FRAGMENTO SELECCIONADO —

Hoy las cosas cambiaron. Las condiciones de posibilidad para un encuentro como el de Ábalos
y Shunko son cada vez menores. No basta con adoptar esa actitud —deseable, desde luego— de
reconocimiento del otro: todo esfuerzo individual, si no va acompañado por otros cambios
estructurales, por políticas educativas pertinentes, probablemente no surta ningún efecto. Además a
veces ni siquiera se genera la posibilidad del diálogo: entre los alumnos hay resistencia, incluso, a
que se los reconozca, a que se les dé voz y se les proponga una dinámica democrática. En ocasiones
pareciera más fácil "arrancar" a Shunko del quechua que a un bonaerense de su videosfera (o
digamos, más precisamente, de su celular). Desde luego, ni una cosa ni la otra está bien: todo puede
ser integrado en una buena propuesta pedagógica. El problema es que usualmente ni este tipo de
integraciones, ni otras, pareciera ser suficiente.
En ocasiones, entrar a un aula del conurbano es sumergirse en un paisaje dantesco
Con frecuencia entrar a un aula del conurbano es sumergirse (o hundirse) durante un rato en
un paisaje dantesco: celulares con música a todo volumen, papelitos y tizas que vuelan, paredes
escritas, ventanas emparchadas, sillas rotas, alumnos que fluctúan entre una apatía absoluta y un
pathos ingobernable: indiferencia o irreverencia, y docentes mal pagos, mal formados, exhaustos,
estresados, ojerosos, que hacen las veces de celadores, miran la hora cada dos o tres minutos y
concilian el sueño con Alplax.

DATOS PROPORCIONADOS —
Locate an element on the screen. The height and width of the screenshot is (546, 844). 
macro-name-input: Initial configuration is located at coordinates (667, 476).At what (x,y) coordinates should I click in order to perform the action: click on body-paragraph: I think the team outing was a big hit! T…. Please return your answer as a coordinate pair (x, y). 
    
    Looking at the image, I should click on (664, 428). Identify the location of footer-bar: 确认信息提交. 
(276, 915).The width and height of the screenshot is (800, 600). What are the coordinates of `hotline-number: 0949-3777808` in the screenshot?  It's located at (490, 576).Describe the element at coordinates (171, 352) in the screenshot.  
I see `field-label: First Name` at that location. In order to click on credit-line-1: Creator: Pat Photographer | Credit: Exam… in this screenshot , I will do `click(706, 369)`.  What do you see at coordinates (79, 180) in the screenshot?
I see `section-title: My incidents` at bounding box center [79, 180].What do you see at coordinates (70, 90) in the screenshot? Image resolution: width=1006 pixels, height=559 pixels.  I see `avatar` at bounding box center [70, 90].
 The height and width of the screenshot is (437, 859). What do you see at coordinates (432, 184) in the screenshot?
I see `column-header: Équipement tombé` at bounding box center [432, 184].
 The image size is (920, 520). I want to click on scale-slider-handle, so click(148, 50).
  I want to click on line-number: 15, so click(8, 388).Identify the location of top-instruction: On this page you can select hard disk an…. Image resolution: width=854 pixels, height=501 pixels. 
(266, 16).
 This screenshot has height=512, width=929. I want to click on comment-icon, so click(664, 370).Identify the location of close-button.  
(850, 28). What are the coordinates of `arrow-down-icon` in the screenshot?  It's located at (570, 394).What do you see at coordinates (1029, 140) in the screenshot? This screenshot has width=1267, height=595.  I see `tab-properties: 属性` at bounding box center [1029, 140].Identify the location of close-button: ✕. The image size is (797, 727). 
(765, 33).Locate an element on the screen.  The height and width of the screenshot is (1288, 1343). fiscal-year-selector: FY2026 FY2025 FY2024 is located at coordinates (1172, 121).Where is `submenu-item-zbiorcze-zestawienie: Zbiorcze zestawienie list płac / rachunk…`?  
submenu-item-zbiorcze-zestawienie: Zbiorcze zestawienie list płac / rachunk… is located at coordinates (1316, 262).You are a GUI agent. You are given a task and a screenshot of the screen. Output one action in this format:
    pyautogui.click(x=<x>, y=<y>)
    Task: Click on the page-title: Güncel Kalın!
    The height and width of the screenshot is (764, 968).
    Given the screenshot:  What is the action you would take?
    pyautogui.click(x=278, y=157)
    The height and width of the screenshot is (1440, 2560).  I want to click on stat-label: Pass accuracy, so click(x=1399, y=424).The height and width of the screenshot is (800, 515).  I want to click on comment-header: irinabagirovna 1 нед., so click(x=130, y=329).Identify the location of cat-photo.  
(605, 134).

CONSIGNA DE TRABAJO — Por favor, prolonga el fragmento sobre las aulas del conurbano a partir de su última oración.

RESULTADO DEL EJERCICIO —
En este contexto —al que, por supuesto, habría que añadirle el deterioro de la imagen del
maestro, la laxitud de las normas y tantísimas cosas más—, no sería aventurado suponer que
Ábalos probablemente no sobreviviría ni cinco minutos en un aula del conurbano. Tampoco sería
descabellado imaginar (y perdón por este pequeño abuso del razonamiento contrafáctico) que el
pequeño Shunko, trabajado por la civilización, acaso sería uno más de los tantos que desafían al
profesor, patean sillas y dibujan falos de estética expresionista en los asientos.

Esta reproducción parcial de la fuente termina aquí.